■ **記述問題 1**
山歩きの記事の「わたしはハーブティー、彼らは持参のビールを」で始まる段落を、主な事実を残して箇条書きにしてください。
■ **記述問題 2**
次の(a)〜(c)が山歩きの記事の内容と合っているか、それぞれ「はい」か「いいえ」で答え、決め手となる語句を記事からそのまま引用せよ。
(a) 筆者はリヨンに住んでいる。
(b) 避難小屋に向かう途中で出会ったふたりの男の子は、スキーを履いていた。
(c) 筆者が外に出たとき、空は晴れていた。
■ **記述問題 3**
山歩きの記事について、次の問いに答えよ。
(a) 筆者がこの避難小屋に泊まってスキーハイキングしたのはいつか。
(b) ふたりの男の子は何をしに外へ出たか。
(c) 小屋の裏の斜面を登る前に、筆者はスキーに何を貼ったか。

フランスで山歩き

仏リヨン在住、40歳を過ぎて再び山に目覚めた元ワンゲル部員。週末になるといそいそと山に出かけています。

美大生の男の子たちと過ごす避難小屋の夜

立地条件も、小屋自体も最高な避難小屋に泊まって、先月スキーハイキングしたときのお話です。


避難小屋に向かう最中に出会ったスノーシューの二人の男の子。
わたしが午後の散策に出掛けてまた小屋に戻って、しばらくすると、帰ってきました。


わたしはハーブティー、彼らは持参のビールを飲みつつ小屋内でおしゃべりしていました。ふたりは美大に通う学生で、同級生なんだそうです。避難小屋に泊まってハイキングするのはまだ2回目だと言っていました。冬の泊りがけハイキングも初めての経験で(その割にはこの小屋に3連泊😅)スノーシューも近くのスキー場でレンタルしたものだそうです。


普段なら夕方に小屋内で寛ぎ始めたら、もう外で何かをする気は起らないのですが😅、そり遊びをしに出たふたりが戻ってこないので、わたしも少し外に出て見ました。
そんなに寒くないし、曇り空だけどそれがまた味があってきれいです。
急いでスキーに滑り止めを貼って、小屋の裏の斜面をしばらく登りました。

[表示項目を探すための記録]
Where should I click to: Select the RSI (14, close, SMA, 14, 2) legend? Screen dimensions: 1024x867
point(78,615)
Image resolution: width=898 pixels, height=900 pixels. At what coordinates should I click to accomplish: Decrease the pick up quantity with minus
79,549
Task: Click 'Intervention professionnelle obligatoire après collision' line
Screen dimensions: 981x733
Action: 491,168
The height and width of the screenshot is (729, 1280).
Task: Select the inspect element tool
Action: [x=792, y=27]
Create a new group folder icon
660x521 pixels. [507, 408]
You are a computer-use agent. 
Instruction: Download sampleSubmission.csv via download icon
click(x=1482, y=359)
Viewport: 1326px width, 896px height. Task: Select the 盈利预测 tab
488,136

■ **解答全文 1**
- 小屋内で、わたしはハーブティーを、ふたりは持参のビールを飲みながらおしゃべりした
- ふたりは美大に通う学生で、同級生
- 避難小屋に泊まってのハイキングはまだ2回目
- 冬の泊りがけハイキングも初めてだが、この小屋に3連泊している
- スノーシューは近くのスキー場でレンタルしたもの

■ **解答全文 2**
(a) はい。「仏リヨン在住」
(b) いいえ。「スノーシューの二人の男の子」
(c) いいえ。「曇り空だけど」

■ **解答全文 3**
(a) 先月
(b) そり遊び
(c) 滑り止め